Que ce jour est heureux !
danaüs
Air : Je jure par tes yeux
pas tant que tu le dis.bis
Un frère chicaneur me chassa de Memphis,
Et me force en ces lieux à couronner ses fils.
arcas
Ne sont-ils pas vos neveux ?
danaüs
Oui.
arcas
Par conséquent, vos filles sont leurs cousines ?
danaüs
Hé bien.
arcas
Hé bien.
Fin de l’air : Compère et commère
Cousins et cousines
Sont faits pour s’aimer,
Et pour s’entre-couronner.
Mais, Seigneur, si cette alliance vous faisait tant de peine, que ne refusiez-vous la paix ?
danaüs
Air : Pierre Bagnolet
Pouvais-je soutenir la guerre,
Et ne sais-tu pas comme moi,
Que la moitié de la terre
D’Égyptus reconnait la loi ?
Voilà pourquoi,bis
Je n’ai pu soutenir la guerre,
Parce qu’il est plus fort que moi.
Il a plus de soldats que je n’ai de sujets et quels sujets !

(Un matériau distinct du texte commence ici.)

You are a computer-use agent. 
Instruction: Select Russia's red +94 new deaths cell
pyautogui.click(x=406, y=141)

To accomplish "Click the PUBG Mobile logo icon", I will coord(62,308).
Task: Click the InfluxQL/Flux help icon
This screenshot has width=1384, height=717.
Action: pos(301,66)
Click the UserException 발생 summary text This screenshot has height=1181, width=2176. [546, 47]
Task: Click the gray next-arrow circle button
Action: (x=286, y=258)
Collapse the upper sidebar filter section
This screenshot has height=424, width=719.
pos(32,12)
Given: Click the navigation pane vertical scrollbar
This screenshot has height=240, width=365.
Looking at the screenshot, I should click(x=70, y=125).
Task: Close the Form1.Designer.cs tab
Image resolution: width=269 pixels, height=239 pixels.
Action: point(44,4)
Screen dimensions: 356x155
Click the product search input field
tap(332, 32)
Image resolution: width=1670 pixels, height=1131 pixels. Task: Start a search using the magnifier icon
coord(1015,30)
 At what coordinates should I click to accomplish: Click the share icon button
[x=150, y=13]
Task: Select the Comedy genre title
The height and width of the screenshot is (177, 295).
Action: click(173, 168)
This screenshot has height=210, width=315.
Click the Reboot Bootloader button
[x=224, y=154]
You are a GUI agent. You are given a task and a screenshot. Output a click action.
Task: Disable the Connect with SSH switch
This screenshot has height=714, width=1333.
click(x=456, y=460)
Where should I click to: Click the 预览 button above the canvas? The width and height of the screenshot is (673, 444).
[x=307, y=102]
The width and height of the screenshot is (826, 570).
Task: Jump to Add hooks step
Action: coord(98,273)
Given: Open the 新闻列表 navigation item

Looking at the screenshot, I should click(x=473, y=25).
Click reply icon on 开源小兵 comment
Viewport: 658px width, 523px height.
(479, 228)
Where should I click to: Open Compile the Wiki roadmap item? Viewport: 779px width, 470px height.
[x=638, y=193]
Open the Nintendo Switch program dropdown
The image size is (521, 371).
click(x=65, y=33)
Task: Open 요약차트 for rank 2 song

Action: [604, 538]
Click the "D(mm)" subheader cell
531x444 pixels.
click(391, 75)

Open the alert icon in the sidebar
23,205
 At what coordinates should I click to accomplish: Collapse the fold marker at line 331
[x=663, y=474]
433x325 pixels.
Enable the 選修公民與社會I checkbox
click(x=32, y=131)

Air : Quand la bergère vient des champs
Ils se ressouviennent encor
De Gélanor.
arcas
Ils ont grand tort.
Ne savent-ils pas qu’il est mort,
Et que tout ombre
Du palais sombre
Jamais ne sort.
danaüs
Oui, mais c’est moi qui l’ai tué.
arcas
Bon, ne fallait-il pas toujours qu’il mourut ? mais on vient...
Scène ii
Hypermnestre, Danaüs
hypermnestre
Air : Pourquoi vous en prendre à moi
À quoi vous amusez-vous,
Mon père, mon père ?
Nous attendons nos époux,
Est-ce dans un cimetière
Qu’on forme des nœuds si doux ?
À quoi, etc.
danaüs
Air : Sois complaisant, affable, débonnaire
D’un doux regard
Le ciel nous favorise,
Mais de sa part
Je crains encor la crise.
Car
Quand on fait une sottise,
On la paye tôt ou tard.
hypermnestre
N’ayez aucune peur.
Air : Que je chéris mon cher voisin
De vos neveux la quantité,
La valeur, l’alliance,
Du trône où vous êtes monté
Affermit la puissance.
Songez qu’ils sont cinquante, quoiqu’on n’en parle point à l’Opéra.
Air : Allons gai
Par un destin prospère,
Avant qu’il soit deux ans,
Vous vous verrez grand-père
D’un régiment d’enfants.
Allons gai, d’un air gai, toujours gai.
danaüs
J’attends mes gendres avec impatience. J’ai promis Lyncée à votre amour, je vous tiendrai parole.
hypermnestre
Il parut ici par l’ordre d’Égyptus. Vous me vantâtes son mérite, et vous m’ordonnâtes de l’aimer, je ne balançai pas un moment à exécuter vos ordres.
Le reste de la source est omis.